The Tambourins milk their sheep in a modern parlor made by DeLaval, and in one hour, two people can milk 280 ewes. Cheese is made every two days into Ossau-Iraty, an uncooked, pressed raw-milk cheese, and aged a minimum of 80 days. The fat and dry matter content of the cheese are also fixed at 50 percent and 58 percent, respectively, and all farmstead-produced wheels carry a special sheep face-shaped brand in the top of the wheel, marked with an F.

Whey from cheesemaking is fed to hogs on the farm, located down the hill from the commune, and housed in huts with roofs made from mountain ferns.

Wisconsin Cheese Originals Basque Tour

Ossau-Iraty made at the Tambourin farm is sold in a small retail shop right on the farm, as well as at farmers’ markets and festivals. While producing a PDO cheese is more expensive than making a cheese which does not carry an appellation name (farmers must pay 8 Euros per every 1,000 liters of milk produced to the Ossau-Iraty PDO syndicate for help with promotion), Jean-Francois said they chose to become part of the Ossau-Iraty syndicate because of the help they receive in promoting their cheese. Ossau-Iraty is a relatively new PDO cheese, achieving its protected status in 1996. The mountain cheese recipe, however, is ancient, and is believed to be hundreds of years old.

Here’s a curious thing about the texture and flavor of Ossau-Iraty: it varies widely. We tasted both 4-month and 7-month wheels at the Tambourin farm, and both were exquisite – sweet, creamy and buttery with rinds that even tasted sweet. The next day, we went to a different farm in a different region, and tasted the Ossau-Iraty made at the local cooperative, and it was much drier and full of pea-sized holes.

This is because, even as a PDO cheese, the texture and flavor of Ossau-Iraty is allowed to vary significantly. In a very informative presentation to our tour group (which by the way, took place in the middle of a sheep barn, with the projector placed on a portable table), Celine Barrere, Secretaire Generale of the Ossau-Iraty Syndicate, revealed that aging techniques vary widely between regions.

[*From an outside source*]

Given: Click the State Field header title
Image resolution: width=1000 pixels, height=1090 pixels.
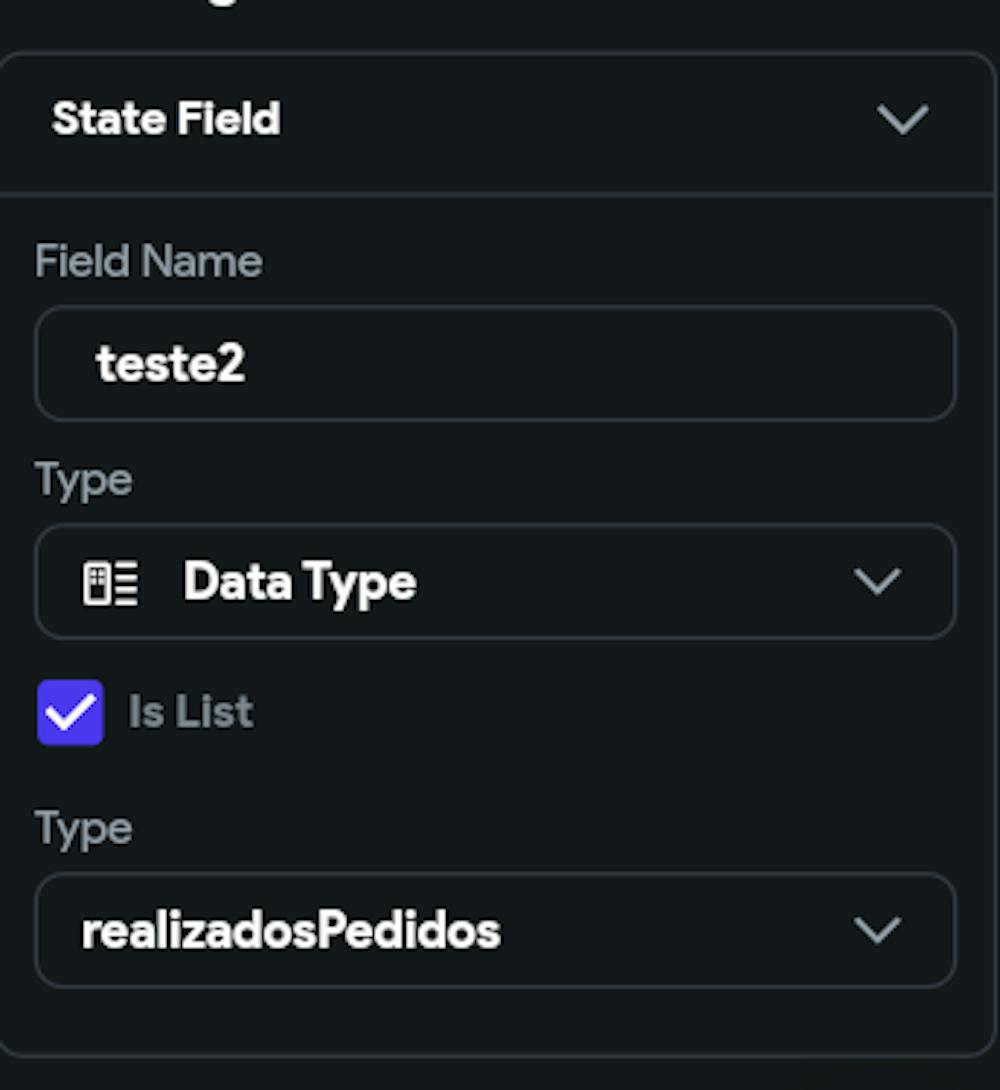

In the Basque Country, aging cellars for Ossau-Iraty are dry, whereas in Béarn, they are more humid. In the Basque Country, the affineur rubs cheeses with a dry brush, while the Béarnais affineur coats the crust with salt water and a damp towel. These different aging techniques, which are obviously profoundly different, help explain the taste and visual differences between the Basque Ossau-Iraty and the Ossau-Iraty Bearnais. Also keep in mind that Ossau-Iraty is made by 150 different farmstead producers and 20 different cooperatives, with milk supplied by 1,300 farms.

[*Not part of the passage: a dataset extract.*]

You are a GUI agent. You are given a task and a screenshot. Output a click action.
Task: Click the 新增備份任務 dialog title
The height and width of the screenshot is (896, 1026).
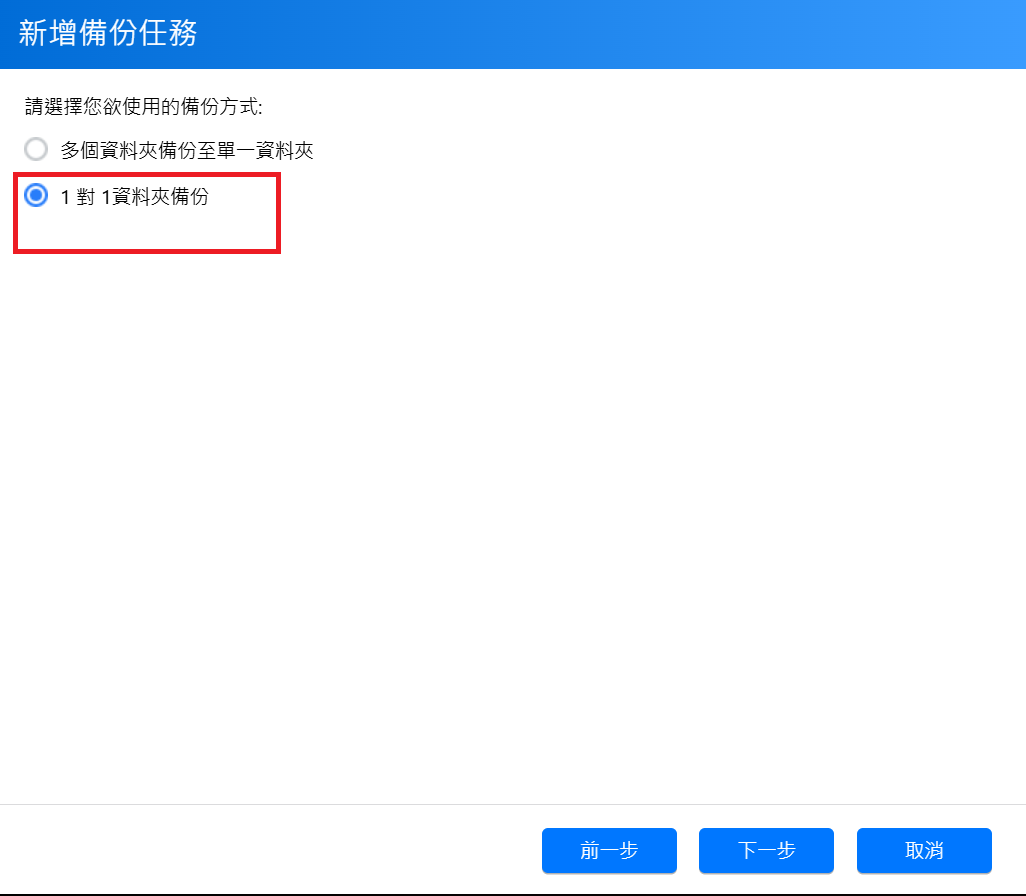click(x=107, y=33)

At the Tambourin farm, located in Basque Country, all members of the family are well-versed in all aspects of the operation – farming, cheesemaking and cheese-aging, with no one person particularly specializing in any one aspect. In fact, this particular family is the 8th generation to milk sheep and make cheese on the estate, and their family’s house, or etxea (pronounced etch-A), dates back to 1778.

In Basque culture, the etxea is extremely important, For Basques, the mere thought of selling their home, or even a piece of their land, is shameful. In fact, under ancient laws, the Basque etxea had the same properties as an embassy or a church; it was out of the reach of the law and, if a family member was wanted for a serious crime, police had no right to enter the house. In the modern world, the etxea retains its cultural status, but is not above the law.

Even the look of a Basque etxea varies significantly within each of the seven different Basque provinces. In a shop in the tiny village of Ainhoa, France, I found a display showing the seven different styles of Basque etxea, in miniature form.

basque houses

Alas, I digress. Back to Ossau-Iraty. When I asked Jean-Francois how he would describe the cheese he makes on his farm, he gave me a smile, flexed a muscle in his forearm, and then said a short exchange in Basque. When I turned to the interpreter (an older, deeply Catholic and extremely proper French woman), she blushed, and said, “He says that a good cheese is like a man. The outside is quite tough. The inside is quite tender.”

A huge thank you to the Tambourin family for your hospitality!